_Task instructions_
Switch "perform" to "carry out" in the rows starting at the line that contains "At what (x,y)" and ending at the last of the rows, and give those lines again with nothing else changed. Leave the pictures out of your answer.

_Excerpted records_
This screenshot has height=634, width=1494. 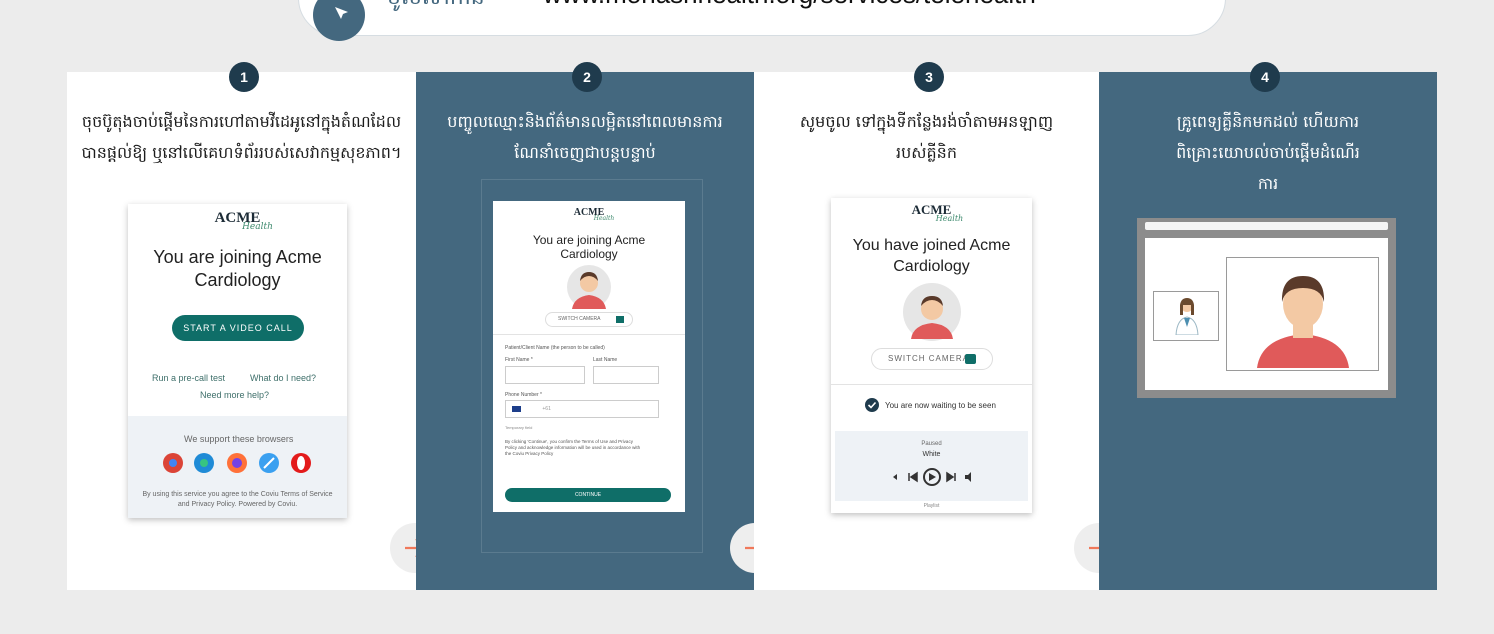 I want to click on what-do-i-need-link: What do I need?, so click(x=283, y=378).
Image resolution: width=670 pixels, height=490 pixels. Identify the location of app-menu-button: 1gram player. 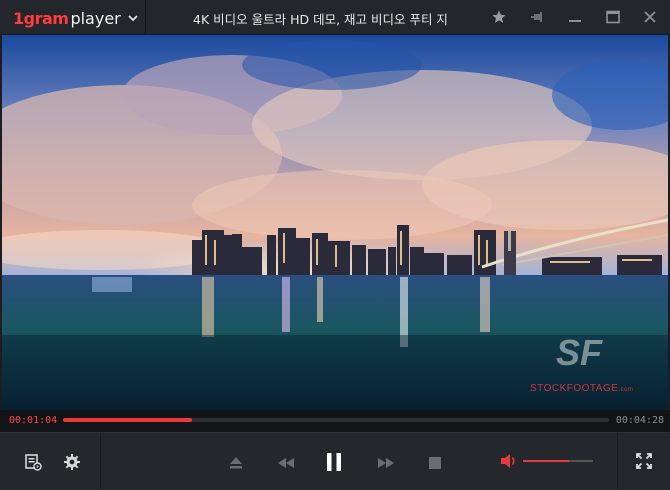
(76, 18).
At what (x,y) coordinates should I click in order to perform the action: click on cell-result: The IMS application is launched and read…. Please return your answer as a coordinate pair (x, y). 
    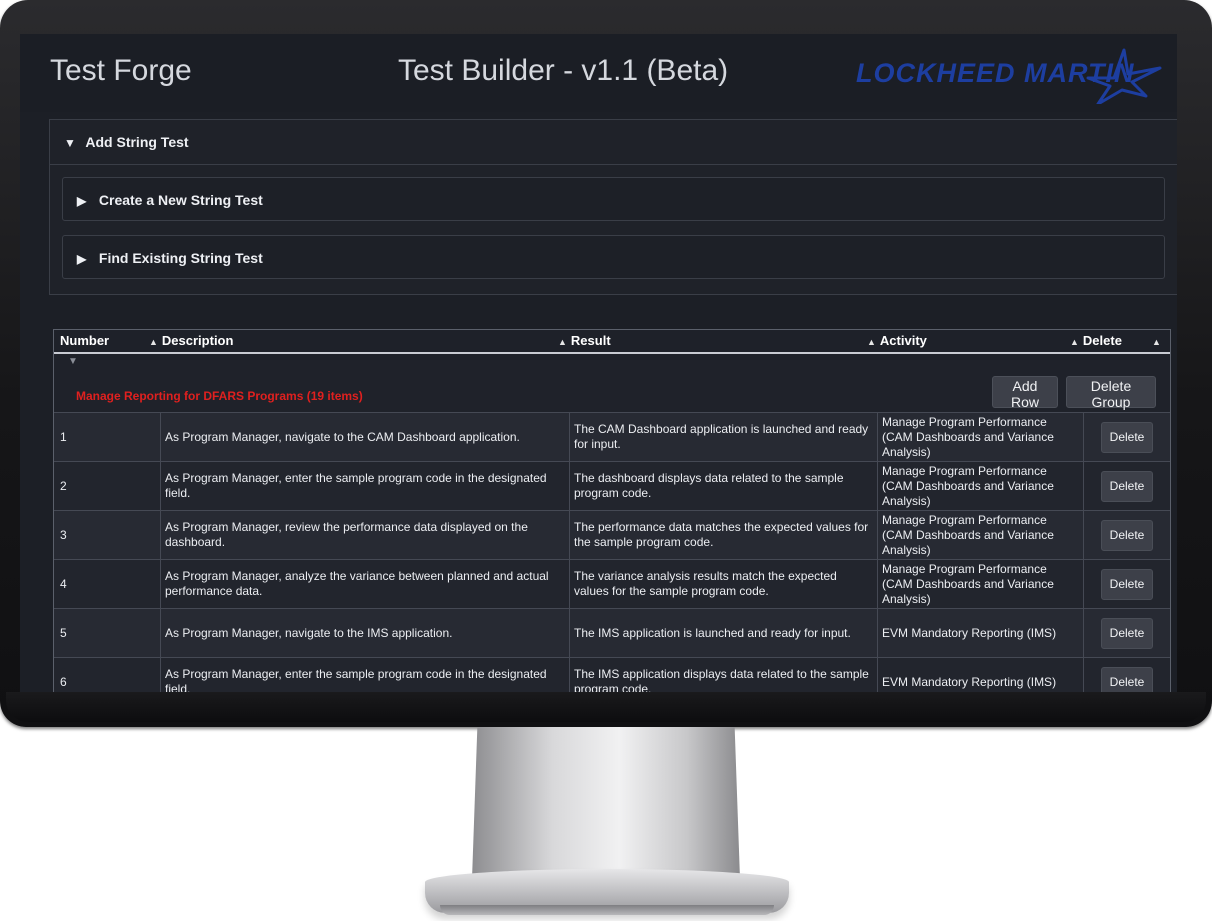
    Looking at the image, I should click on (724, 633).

_Response to this exercise_
At what (x,y) coordinates should I click in order to carry out the action: click on cell-result: The IMS application is launched and read…. Please return your answer as a coordinate pair (x, y). 
    Looking at the image, I should click on (724, 633).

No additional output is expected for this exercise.